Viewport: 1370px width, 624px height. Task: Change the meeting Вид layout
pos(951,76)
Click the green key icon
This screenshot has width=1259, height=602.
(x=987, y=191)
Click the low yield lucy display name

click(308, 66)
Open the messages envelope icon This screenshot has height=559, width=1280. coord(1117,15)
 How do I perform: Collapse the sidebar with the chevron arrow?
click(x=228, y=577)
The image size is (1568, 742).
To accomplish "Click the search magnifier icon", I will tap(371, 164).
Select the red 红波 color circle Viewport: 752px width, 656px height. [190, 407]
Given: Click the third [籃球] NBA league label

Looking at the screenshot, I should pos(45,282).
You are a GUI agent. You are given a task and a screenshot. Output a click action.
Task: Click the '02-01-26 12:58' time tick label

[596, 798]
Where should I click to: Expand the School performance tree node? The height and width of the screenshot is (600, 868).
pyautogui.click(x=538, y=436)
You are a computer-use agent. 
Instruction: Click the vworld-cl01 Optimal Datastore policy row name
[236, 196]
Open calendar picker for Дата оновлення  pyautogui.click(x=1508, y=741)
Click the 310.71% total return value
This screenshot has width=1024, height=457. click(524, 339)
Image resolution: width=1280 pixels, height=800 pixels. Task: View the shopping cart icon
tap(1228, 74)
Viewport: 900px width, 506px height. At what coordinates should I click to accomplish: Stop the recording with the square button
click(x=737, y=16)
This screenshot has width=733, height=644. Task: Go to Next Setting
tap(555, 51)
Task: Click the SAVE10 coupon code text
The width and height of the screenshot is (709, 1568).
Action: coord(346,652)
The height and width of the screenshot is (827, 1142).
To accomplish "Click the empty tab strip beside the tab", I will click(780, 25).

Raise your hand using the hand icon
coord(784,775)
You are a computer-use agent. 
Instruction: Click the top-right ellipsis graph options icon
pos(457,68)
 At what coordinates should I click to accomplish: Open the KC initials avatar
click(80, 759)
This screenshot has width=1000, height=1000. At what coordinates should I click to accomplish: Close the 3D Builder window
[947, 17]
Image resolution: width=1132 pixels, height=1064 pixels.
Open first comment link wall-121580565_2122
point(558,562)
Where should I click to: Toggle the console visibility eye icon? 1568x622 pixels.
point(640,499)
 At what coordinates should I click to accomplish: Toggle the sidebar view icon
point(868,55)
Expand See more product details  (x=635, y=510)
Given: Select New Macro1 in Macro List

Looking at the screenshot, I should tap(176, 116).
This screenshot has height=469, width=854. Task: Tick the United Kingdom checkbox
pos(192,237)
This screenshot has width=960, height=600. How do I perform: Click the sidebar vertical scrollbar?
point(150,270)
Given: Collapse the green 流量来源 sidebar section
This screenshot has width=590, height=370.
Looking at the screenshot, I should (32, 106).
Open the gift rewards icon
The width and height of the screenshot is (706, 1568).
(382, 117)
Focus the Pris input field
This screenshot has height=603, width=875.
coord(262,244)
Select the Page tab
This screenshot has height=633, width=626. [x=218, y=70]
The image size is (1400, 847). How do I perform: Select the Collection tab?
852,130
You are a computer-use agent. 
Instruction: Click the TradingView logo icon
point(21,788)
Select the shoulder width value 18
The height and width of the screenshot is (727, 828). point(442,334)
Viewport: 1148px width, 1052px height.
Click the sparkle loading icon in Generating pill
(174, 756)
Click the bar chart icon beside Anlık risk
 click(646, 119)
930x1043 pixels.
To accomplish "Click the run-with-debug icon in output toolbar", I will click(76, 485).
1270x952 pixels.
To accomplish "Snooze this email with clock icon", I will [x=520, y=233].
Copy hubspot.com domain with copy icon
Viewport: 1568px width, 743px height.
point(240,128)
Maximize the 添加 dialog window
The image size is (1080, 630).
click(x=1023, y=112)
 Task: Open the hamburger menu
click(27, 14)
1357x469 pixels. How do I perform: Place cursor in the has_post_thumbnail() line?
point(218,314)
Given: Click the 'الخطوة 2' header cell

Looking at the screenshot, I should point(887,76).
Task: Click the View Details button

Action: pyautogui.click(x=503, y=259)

════════

Reproduce the entries exactly as they appear.

• **Reply to the task**:
Viewport: 1370px width, 624px height. Task: Change the meeting Вид layout
pos(951,76)
Click the green key icon
This screenshot has width=1259, height=602.
(x=987, y=191)
Click the low yield lucy display name

click(308, 66)
Open the messages envelope icon This screenshot has height=559, width=1280. coord(1117,15)
 How do I perform: Collapse the sidebar with the chevron arrow?
click(x=228, y=577)
The image size is (1568, 742).
To accomplish "Click the search magnifier icon", I will tap(371, 164).
Select the red 红波 color circle Viewport: 752px width, 656px height. [190, 407]
Given: Click the third [籃球] NBA league label

Looking at the screenshot, I should pos(45,282).
You are a GUI agent. You are given a task and a screenshot. Output a click action.
Task: Click the '02-01-26 12:58' time tick label

[596, 798]
Where should I click to: Expand the School performance tree node? The height and width of the screenshot is (600, 868).
pyautogui.click(x=538, y=436)
You are a computer-use agent. 
Instruction: Click the vworld-cl01 Optimal Datastore policy row name
[236, 196]
Open calendar picker for Дата оновлення  pyautogui.click(x=1508, y=741)
Click the 310.71% total return value
This screenshot has width=1024, height=457. click(524, 339)
Image resolution: width=1280 pixels, height=800 pixels. Task: View the shopping cart icon
tap(1228, 74)
Viewport: 900px width, 506px height. At what coordinates should I click to accomplish: Stop the recording with the square button
click(x=737, y=16)
This screenshot has width=733, height=644. Task: Go to Next Setting
tap(555, 51)
Task: Click the SAVE10 coupon code text
The width and height of the screenshot is (709, 1568).
Action: coord(346,652)
The height and width of the screenshot is (827, 1142).
To accomplish "Click the empty tab strip beside the tab", I will click(780, 25).

Raise your hand using the hand icon
coord(784,775)
You are a computer-use agent. 
Instruction: Click the top-right ellipsis graph options icon
pos(457,68)
 At what coordinates should I click to accomplish: Open the KC initials avatar
click(80, 759)
This screenshot has width=1000, height=1000. At what coordinates should I click to accomplish: Close the 3D Builder window
[947, 17]
Image resolution: width=1132 pixels, height=1064 pixels.
Open first comment link wall-121580565_2122
point(558,562)
Where should I click to: Toggle the console visibility eye icon? 1568x622 pixels.
point(640,499)
 At what coordinates should I click to accomplish: Toggle the sidebar view icon
point(868,55)
Expand See more product details  (x=635, y=510)
Given: Select New Macro1 in Macro List

Looking at the screenshot, I should tap(176, 116).
This screenshot has height=469, width=854. Task: Tick the United Kingdom checkbox
pos(192,237)
This screenshot has width=960, height=600. How do I perform: Click the sidebar vertical scrollbar?
point(150,270)
Given: Collapse the green 流量来源 sidebar section
This screenshot has width=590, height=370.
Looking at the screenshot, I should (32, 106).
Open the gift rewards icon
The width and height of the screenshot is (706, 1568).
(382, 117)
Focus the Pris input field
This screenshot has height=603, width=875.
coord(262,244)
Select the Page tab
This screenshot has height=633, width=626. [x=218, y=70]
The image size is (1400, 847). How do I perform: Select the Collection tab?
852,130
You are a computer-use agent. 
Instruction: Click the TradingView logo icon
point(21,788)
Select the shoulder width value 18
The height and width of the screenshot is (727, 828). point(442,334)
Viewport: 1148px width, 1052px height.
Click the sparkle loading icon in Generating pill
(174, 756)
Click the bar chart icon beside Anlık risk
 click(646, 119)
930x1043 pixels.
To accomplish "Click the run-with-debug icon in output toolbar", I will click(76, 485).
1270x952 pixels.
To accomplish "Snooze this email with clock icon", I will [x=520, y=233].
Copy hubspot.com domain with copy icon
Viewport: 1568px width, 743px height.
point(240,128)
Maximize the 添加 dialog window
The image size is (1080, 630).
click(x=1023, y=112)
 Task: Open the hamburger menu
click(27, 14)
1357x469 pixels. How do I perform: Place cursor in the has_post_thumbnail() line?
point(218,314)
Given: Click the 'الخطوة 2' header cell

Looking at the screenshot, I should point(887,76).
Task: Click the View Details button

Action: pyautogui.click(x=503, y=259)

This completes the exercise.